Desporto

Dérbi: O terceiro é na Taça

O costa-riquenho Bryan Ruiz chegou na quinta-feira a Lisboa depois de 13 horas de voo e mais umas quantas passadas em quatro aeroportos. O avançado do Sporting foi ao outro lado do Atlântico jogar pela seleção e, após o duelo de terça-feira à noite no Panamá (acabou pelas 3h30 em Portugal), iniciou a longa viagem de regresso: do Panamá para a Costa Rica, do país natal para Madrid e daqui para Lisboa.

Ruiz é o exemplo mais extremo do desgaste a que foram submetidos nove jogadores do Sporting e outros tantos do Benfica em vésperas do terceiro dérbi da temporada, por causa dos compromissos das equipas nacionais.

Ao contrário do costa-riquenho, que realizou dois jogos completos entre sábado e terça-feira, os outros três internacionais ‘obrigados’ a viagens transatlânticas acabaram por ser mais poupados dentro de campo: o colombiano Teo Gutiérrez, também do Sporting, esteve em ação 58 minutos, enquanto, do lado do Benfica, o mexicano Raúl Jiménez acumulou 103 minutos e o argentino Nico Gaitán ficou-se pelos 20.

Os jogadores habituaram-se a viagens de longo curso para representarem as seleções e, a ressentirem-se de algum cansaço no dérbi de hoje para a Taça de Portugal, deverá ser apenas numa fase mais adiantada do jogo. Mas para Jorge Jesus e Rui Vitória, mais do que a gestão de um ou outro caso de maior desgaste físico, a principal condicionante resulta de não terem conseguido preparar o duelo com toda a equipa.

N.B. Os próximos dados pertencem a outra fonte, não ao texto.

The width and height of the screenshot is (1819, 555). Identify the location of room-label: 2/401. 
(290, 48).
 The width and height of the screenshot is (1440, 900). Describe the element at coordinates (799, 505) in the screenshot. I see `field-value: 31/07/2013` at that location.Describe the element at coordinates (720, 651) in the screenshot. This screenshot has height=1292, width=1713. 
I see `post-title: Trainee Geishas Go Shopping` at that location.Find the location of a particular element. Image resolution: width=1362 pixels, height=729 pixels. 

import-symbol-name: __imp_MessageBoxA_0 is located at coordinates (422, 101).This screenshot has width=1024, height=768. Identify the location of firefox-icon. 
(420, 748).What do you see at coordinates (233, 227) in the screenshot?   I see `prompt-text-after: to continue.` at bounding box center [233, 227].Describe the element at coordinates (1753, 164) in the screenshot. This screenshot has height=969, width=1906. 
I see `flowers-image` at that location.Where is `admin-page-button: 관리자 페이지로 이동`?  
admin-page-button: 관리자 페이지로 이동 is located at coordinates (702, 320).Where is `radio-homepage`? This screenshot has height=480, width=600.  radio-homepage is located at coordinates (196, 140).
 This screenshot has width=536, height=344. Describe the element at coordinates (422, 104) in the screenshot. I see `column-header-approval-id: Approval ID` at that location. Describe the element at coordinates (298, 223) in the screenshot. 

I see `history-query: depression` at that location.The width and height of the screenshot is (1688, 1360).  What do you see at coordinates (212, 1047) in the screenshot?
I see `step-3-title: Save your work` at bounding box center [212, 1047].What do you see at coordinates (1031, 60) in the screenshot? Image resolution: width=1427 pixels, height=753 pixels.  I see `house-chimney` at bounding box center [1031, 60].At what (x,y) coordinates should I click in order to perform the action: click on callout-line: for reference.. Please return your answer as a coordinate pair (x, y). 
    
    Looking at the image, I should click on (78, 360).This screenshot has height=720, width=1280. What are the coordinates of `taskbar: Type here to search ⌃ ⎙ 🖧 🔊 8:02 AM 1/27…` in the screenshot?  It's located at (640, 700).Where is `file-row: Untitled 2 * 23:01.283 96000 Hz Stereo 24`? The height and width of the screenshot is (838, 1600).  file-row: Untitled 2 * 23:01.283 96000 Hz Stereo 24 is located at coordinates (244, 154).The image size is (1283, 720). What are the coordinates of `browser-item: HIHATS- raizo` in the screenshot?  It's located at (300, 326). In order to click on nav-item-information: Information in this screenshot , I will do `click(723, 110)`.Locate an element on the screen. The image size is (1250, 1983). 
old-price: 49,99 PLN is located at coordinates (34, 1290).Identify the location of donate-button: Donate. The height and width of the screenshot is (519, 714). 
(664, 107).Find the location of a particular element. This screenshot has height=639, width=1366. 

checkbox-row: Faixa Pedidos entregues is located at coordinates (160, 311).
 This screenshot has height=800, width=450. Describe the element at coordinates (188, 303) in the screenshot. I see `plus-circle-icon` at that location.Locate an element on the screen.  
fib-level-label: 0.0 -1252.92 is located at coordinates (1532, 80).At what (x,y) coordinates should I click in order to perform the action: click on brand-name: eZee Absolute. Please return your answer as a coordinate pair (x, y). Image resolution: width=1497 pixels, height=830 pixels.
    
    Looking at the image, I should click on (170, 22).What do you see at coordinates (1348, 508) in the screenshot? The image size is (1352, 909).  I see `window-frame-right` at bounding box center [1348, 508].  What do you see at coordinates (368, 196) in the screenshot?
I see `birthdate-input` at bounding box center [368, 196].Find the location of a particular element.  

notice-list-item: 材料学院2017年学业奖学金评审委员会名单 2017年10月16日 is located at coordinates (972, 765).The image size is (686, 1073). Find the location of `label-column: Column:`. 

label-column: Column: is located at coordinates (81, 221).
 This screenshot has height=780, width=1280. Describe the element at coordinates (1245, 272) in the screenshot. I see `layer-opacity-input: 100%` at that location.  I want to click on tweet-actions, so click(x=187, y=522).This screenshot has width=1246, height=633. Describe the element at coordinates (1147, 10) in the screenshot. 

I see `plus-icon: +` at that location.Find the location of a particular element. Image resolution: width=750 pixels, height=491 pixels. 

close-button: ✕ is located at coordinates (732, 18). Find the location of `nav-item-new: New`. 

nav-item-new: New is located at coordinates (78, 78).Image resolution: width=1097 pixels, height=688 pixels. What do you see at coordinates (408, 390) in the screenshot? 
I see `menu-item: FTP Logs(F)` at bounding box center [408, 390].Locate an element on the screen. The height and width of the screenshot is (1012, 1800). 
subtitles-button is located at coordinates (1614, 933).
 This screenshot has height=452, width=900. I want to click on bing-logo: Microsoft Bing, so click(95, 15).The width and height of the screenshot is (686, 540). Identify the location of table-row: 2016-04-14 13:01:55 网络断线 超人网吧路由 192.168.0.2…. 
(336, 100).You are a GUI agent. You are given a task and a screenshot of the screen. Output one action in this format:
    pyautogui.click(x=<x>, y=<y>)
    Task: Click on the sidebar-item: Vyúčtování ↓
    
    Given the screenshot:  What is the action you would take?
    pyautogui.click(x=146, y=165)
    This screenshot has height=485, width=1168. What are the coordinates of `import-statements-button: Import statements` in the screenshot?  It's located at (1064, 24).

O técnico dos leões esteve privado de Rui Patrício, William Carvalho, João Mário e Slimani, além dos outros dois titulares já referidos e dos jovens Tobias, Gelson e Mané. Já o homólogo da Luz não pôde contar com cinco primeiras escolhas, casos de Eliseu, Samaris, Guedes, Mitroglou e o já citado Gaitán, e ainda Ederson, Renato Sanches, Nuno Santos e Jiménez. Só no treino de hoje é que Jesus e Vitória terão à disposição o plantel completo, sem jogadores em recuperação. Pouco para um jogo desta importância.

Aqui ganha maior relevância a estratégia que o Benfica vai apresentar em Alvalade. Depois de duas derrotas com o rival lisboeta, na Supertaça e no Campeonato, seria de admitir uma nova abordagem por parte de Rui Vitória. Mas como preparar um plano alternativo com meia equipa nas seleções? Por outro lado, se o dérbi mais recente, na Luz, correu mal com a aposta em dois pontas-de-lança - prevalecendo a forma como os encarnados têm vindo a jogar -, no do Algarve, que abriu a época, o treinador também se deu mal ao recorrer a mais um médio em detrimento de um segundo avançado.

Talvez por isso faça mais sentido manter Jonas e Mitroglou (ou Jiménez) na frente e mentalizar a equipa para, ao terceiro dérbi, neutralizar os antídotos que os leões têm privilegiado: pressão sobre o último reduto encarnado e contra-ataques rápidos após a recuperação de bola dentro do meio campo contrário.

Seja como for, com a mesma ou uma nova estratégia, Rui Vitória enfrenta maior pressão: em caso de derrota, se mudar é porque se amedrontou e se mantiver tudo na mesma é porque não aprendeu com os erros. Para Jorge Jesus, um desaire tem um peso menor: o Sporting está em risco na Liga Europa e sairia da Taça, mas enquanto liderar o Campeonato o estado de graça do treinador estará para durar.